== Segment start ==

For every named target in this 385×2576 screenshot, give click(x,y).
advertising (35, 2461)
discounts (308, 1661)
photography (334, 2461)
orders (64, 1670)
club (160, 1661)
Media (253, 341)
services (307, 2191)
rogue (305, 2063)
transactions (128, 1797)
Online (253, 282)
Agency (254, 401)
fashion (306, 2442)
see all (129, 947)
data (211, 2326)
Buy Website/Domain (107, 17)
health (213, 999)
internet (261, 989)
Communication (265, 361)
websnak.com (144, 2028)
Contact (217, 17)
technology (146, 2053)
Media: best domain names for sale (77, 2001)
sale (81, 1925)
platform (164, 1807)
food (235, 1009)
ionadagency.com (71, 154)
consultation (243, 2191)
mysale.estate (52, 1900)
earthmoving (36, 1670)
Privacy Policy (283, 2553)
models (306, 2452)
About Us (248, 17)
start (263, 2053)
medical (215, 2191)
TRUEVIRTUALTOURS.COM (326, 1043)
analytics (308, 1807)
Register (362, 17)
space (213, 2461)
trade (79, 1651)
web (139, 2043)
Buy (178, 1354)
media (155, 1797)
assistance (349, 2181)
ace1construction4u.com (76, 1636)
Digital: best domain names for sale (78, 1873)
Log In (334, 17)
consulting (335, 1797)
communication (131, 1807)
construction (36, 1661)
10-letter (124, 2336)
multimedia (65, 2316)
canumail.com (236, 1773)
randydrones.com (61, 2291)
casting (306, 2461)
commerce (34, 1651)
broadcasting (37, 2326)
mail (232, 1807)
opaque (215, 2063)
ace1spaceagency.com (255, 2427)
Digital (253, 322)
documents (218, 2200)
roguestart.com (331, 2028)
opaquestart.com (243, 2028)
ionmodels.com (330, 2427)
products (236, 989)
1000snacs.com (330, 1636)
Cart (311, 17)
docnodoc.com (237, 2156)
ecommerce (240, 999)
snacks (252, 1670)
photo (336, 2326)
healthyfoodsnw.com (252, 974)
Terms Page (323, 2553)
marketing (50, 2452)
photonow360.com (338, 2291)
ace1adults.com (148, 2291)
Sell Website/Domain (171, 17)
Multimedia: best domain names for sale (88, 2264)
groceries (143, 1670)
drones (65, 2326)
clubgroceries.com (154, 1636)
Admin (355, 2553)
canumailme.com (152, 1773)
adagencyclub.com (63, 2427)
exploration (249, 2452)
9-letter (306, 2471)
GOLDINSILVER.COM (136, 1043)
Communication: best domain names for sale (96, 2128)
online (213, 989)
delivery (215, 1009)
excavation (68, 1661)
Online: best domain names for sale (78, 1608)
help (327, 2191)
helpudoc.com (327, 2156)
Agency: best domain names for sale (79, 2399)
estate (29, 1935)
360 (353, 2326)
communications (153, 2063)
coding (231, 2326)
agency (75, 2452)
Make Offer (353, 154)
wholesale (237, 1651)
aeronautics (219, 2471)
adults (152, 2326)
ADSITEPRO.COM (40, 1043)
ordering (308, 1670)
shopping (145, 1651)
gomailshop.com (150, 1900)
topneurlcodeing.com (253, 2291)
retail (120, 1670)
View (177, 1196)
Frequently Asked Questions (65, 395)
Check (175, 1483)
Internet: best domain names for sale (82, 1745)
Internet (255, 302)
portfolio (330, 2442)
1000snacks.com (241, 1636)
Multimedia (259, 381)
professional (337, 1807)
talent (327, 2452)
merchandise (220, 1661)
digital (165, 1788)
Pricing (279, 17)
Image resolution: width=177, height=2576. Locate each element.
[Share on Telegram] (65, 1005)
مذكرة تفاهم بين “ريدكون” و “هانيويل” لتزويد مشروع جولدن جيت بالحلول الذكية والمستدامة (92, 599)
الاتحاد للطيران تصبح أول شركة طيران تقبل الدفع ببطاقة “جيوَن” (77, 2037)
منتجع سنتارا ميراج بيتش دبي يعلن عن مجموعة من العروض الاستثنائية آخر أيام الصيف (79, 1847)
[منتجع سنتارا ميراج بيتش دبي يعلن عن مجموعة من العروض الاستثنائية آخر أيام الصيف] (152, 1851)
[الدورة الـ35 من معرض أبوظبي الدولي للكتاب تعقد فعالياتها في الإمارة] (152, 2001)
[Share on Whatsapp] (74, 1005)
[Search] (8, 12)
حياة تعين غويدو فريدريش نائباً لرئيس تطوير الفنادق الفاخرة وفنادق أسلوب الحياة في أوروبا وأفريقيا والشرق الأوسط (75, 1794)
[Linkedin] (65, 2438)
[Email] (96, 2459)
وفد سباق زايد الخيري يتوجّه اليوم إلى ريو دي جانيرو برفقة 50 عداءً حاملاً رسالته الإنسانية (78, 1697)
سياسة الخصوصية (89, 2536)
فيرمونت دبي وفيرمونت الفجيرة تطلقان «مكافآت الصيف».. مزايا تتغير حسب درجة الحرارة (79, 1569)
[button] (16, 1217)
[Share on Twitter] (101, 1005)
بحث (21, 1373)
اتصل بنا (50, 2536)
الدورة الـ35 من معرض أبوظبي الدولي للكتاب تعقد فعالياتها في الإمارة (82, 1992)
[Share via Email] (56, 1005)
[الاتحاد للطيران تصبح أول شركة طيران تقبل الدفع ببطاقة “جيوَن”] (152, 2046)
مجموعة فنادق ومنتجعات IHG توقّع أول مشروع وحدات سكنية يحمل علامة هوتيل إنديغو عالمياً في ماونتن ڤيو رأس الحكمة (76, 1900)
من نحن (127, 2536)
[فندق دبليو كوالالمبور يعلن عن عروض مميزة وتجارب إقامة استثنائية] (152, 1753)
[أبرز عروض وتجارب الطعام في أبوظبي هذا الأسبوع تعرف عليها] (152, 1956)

== Segment end ==

What you have to do
Write the opening line of the data above and every line after it, exactly, stopping once you have written the line with "technology (146, 2053)".

Completed exercise
For every named target in this 385×2576 screenshot, give click(x,y).
advertising (35, 2461)
discounts (308, 1661)
photography (334, 2461)
orders (64, 1670)
club (160, 1661)
Media (253, 341)
services (307, 2191)
rogue (305, 2063)
transactions (128, 1797)
Online (253, 282)
Agency (254, 401)
fashion (306, 2442)
see all (129, 947)
data (211, 2326)
Buy Website/Domain (107, 17)
health (213, 999)
internet (261, 989)
Communication (265, 361)
websnak.com (144, 2028)
Contact (217, 17)
technology (146, 2053)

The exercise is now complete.